The symptoms of CACP syndrome usually begin in early childhood and progress over time. The key clinical features include:

  • Camptodactyly: Permanent flexion contracture of the fingers, usually the fifth fingers, present at birth or appearing within the first few years of life

  • Non-inflammatory arthropathy: Large joint swelling (especially knees, elbows, and wrists) without signs of inflammation such as redness or heat; joint fluid may be present but lacks inflammatory markers

  • Coxa vara: Hip deformity resulting from an abnormally reduced angle between the femoral head and shaft, leading to hip pain and gait abnormalities

  • Pericarditis: Recurrent or chronic inflammation of the pericardium, often without systemic signs of infection or inflammation; may cause chest pain, fatigue, or heart murmur in severe cases

  • Joint stiffness and reduced mobility

  • Growth delays in severe cases

Diagnosis

Diagnosing CACP syndrome involves a combination of clinical assessment, imaging studies, and genetic testing. Diagnostic steps include:

  • Clinical examination: Identifying camptodactyly, joint swelling without inflammation, and restricted joint motion

  • Radiographic imaging: X-rays or MRI showing characteristic features such as joint effusions, coxa vara, and joint surface irregularities without bone erosion

  • Echocardiography: To detect pericardial effusion or pericarditis

  • Synovial fluid analysis: Showing non-inflammatory properties (low white cell count)

  • Genetic testing: Confirmation of mutations in the PRG4 gene

  • Family history: Review for consanguinity or similar presentations among siblings

Treatment

There is no cure for CACP syndrome. Treatment is supportive and aims to improve joint function, manage symptoms, and monitor cardiac involvement. Management strategies include:

  • Physical and occupational therapy: To maintain joint mobility and improve functional abilities

  • Orthopedic intervention: Surgery may be needed for severe camptodactyly or hip deformity (coxa vara)

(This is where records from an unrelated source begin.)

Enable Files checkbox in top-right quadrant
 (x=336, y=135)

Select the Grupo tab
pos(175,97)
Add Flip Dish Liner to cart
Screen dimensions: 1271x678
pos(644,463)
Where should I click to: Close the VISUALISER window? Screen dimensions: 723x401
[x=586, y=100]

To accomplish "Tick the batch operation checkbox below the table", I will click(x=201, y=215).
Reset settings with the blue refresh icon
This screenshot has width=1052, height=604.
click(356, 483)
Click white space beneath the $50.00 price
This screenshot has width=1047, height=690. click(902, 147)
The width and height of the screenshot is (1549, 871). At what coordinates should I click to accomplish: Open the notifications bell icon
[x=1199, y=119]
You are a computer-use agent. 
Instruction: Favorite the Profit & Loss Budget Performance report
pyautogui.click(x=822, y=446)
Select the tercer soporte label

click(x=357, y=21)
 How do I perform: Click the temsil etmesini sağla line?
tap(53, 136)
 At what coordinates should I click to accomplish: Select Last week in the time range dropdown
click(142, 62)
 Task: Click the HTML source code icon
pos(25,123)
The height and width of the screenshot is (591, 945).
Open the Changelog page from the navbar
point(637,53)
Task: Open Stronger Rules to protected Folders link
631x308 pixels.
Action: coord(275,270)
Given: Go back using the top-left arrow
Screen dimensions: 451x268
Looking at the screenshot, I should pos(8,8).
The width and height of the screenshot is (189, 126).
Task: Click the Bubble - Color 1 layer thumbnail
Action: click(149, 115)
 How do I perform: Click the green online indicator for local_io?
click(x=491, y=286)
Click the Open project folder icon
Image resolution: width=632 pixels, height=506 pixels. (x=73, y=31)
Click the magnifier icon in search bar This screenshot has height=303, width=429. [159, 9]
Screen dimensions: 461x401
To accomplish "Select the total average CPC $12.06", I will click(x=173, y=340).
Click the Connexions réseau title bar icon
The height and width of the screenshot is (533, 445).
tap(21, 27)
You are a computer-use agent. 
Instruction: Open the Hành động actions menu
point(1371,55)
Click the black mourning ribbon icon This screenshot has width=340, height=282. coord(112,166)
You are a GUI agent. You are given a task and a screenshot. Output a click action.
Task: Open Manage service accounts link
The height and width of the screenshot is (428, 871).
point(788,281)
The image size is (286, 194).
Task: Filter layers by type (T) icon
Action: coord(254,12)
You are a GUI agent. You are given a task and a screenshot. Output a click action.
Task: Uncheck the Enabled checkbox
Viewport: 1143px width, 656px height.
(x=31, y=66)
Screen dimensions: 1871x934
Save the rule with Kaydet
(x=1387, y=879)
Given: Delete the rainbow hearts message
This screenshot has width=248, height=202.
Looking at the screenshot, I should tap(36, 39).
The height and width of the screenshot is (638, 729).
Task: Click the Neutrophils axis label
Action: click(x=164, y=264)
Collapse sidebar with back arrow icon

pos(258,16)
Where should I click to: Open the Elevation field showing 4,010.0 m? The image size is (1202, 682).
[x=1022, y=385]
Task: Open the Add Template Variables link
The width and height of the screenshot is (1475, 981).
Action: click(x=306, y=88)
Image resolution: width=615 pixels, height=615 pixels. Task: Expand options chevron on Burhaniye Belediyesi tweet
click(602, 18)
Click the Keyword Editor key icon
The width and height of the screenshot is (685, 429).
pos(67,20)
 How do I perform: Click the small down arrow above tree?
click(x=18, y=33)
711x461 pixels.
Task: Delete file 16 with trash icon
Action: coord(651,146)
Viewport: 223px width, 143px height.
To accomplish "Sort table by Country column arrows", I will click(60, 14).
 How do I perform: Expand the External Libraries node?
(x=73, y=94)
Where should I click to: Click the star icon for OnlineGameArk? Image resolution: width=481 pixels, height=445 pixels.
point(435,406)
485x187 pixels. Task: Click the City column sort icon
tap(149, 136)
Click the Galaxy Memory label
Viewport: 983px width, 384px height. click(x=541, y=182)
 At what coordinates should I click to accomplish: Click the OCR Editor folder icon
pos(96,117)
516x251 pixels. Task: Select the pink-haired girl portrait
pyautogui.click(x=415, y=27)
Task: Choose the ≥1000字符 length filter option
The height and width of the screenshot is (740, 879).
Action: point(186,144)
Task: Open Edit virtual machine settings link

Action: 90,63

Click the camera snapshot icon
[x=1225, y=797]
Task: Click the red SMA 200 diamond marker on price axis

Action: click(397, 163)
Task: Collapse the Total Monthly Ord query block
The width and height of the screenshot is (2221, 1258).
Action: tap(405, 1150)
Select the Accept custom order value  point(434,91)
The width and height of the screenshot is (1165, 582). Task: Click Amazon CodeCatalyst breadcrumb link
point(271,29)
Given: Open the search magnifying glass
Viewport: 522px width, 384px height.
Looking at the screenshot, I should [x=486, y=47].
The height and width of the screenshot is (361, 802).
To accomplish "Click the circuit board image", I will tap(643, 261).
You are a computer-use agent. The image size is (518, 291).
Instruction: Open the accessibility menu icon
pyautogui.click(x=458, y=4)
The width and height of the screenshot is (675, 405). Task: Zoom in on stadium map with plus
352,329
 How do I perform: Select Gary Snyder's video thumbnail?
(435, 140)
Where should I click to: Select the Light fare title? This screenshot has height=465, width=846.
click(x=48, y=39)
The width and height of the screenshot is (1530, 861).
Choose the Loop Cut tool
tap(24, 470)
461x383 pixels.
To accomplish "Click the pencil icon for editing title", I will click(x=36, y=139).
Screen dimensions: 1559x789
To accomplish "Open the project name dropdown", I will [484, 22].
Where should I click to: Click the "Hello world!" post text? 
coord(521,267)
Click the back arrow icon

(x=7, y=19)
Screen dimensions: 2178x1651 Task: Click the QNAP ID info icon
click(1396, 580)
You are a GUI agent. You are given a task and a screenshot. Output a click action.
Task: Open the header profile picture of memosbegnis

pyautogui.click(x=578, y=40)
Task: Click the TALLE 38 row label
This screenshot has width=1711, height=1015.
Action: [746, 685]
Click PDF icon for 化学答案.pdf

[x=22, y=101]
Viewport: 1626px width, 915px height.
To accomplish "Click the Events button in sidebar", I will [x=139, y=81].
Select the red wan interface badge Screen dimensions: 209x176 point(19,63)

  • Joint aspiration: Occasionally used to relieve joint swelling or discomfort

  • Cardiology monitoring: Regular follow-up for pericarditis; pericardiectomy may be needed in recurrent or constrictive cases

  • Avoidance of unnecessary immunosuppressive drugs: Since the arthropathy is non-inflammatory, typical treatments for autoimmune arthritis (like steroids or biologics) are ineffective

Prognosis

The prognosis for individuals with CACP syndrome varies depending on the severity of joint and cardiac involvement. The condition is non-lethal, but it can lead to significant physical disability if not managed effectively. With supportive therapy, many patients can maintain functional mobility and avoid major complications. Early diagnosis and tailored rehabilitation are essential to minimize joint contractures and improve quality of life. Cardiac monitoring is crucial, as pericardial complications can impact long-term health if left untreated.

Medical Disclaimer

The information provided on this page is for educational purposes only and is not a substitute for professional medical advice, diagnosis, or treatment. Always seek the advice of your physician or other qualified health provider with any questions you may have regarding a medical condition.